__What the exercise asks__:
The records below are to be duplicated character for character.

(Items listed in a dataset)
/---

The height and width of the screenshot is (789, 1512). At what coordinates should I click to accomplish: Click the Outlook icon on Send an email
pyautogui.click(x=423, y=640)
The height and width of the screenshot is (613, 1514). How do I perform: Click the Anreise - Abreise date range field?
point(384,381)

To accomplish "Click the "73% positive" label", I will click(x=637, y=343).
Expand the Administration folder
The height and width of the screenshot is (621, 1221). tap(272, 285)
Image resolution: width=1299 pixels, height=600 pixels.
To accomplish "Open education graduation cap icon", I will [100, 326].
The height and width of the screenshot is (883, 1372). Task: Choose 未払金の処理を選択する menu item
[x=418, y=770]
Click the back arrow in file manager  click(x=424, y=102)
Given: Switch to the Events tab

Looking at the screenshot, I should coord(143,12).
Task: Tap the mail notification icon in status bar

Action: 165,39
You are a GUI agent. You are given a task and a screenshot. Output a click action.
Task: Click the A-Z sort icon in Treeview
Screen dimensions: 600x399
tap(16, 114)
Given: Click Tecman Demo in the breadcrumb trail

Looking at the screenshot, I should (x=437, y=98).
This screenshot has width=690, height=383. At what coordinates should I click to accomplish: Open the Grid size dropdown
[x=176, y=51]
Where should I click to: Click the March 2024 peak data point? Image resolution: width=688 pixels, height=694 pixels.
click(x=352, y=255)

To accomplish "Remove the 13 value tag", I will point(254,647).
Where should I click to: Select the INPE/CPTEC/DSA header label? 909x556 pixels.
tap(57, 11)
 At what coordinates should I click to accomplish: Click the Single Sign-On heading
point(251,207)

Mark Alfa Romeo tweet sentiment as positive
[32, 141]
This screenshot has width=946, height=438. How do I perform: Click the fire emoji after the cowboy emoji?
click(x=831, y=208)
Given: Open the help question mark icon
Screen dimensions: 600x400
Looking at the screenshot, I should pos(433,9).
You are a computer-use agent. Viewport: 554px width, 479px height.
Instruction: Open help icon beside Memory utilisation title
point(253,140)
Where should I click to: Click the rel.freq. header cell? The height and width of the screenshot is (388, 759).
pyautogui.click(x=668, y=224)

\---

__Response area__:
The height and width of the screenshot is (789, 1512). At what coordinates should I click to accomplish: Click the Outlook icon on Send an email
pyautogui.click(x=423, y=640)
The height and width of the screenshot is (613, 1514). How do I perform: Click the Anreise - Abreise date range field?
point(384,381)

To accomplish "Click the "73% positive" label", I will click(x=637, y=343).
Expand the Administration folder
The height and width of the screenshot is (621, 1221). tap(272, 285)
Image resolution: width=1299 pixels, height=600 pixels.
To accomplish "Open education graduation cap icon", I will [100, 326].
The height and width of the screenshot is (883, 1372). Task: Choose 未払金の処理を選択する menu item
[x=418, y=770]
Click the back arrow in file manager  click(x=424, y=102)
Given: Switch to the Events tab

Looking at the screenshot, I should coord(143,12).
Task: Tap the mail notification icon in status bar

Action: 165,39
You are a GUI agent. You are given a task and a screenshot. Output a click action.
Task: Click the A-Z sort icon in Treeview
Screen dimensions: 600x399
tap(16, 114)
Given: Click Tecman Demo in the breadcrumb trail

Looking at the screenshot, I should (x=437, y=98).
This screenshot has width=690, height=383. At what coordinates should I click to accomplish: Open the Grid size dropdown
[x=176, y=51]
Where should I click to: Click the March 2024 peak data point? Image resolution: width=688 pixels, height=694 pixels.
click(x=352, y=255)

To accomplish "Remove the 13 value tag", I will point(254,647).
Where should I click to: Select the INPE/CPTEC/DSA header label? 909x556 pixels.
tap(57, 11)
 At what coordinates should I click to accomplish: Click the Single Sign-On heading
point(251,207)

Mark Alfa Romeo tweet sentiment as positive
[32, 141]
This screenshot has width=946, height=438. How do I perform: Click the fire emoji after the cowboy emoji?
click(x=831, y=208)
Given: Open the help question mark icon
Screen dimensions: 600x400
Looking at the screenshot, I should pos(433,9).
You are a computer-use agent. Viewport: 554px width, 479px height.
Instruction: Open help icon beside Memory utilisation title
point(253,140)
Where should I click to: Click the rel.freq. header cell? The height and width of the screenshot is (388, 759).
pyautogui.click(x=668, y=224)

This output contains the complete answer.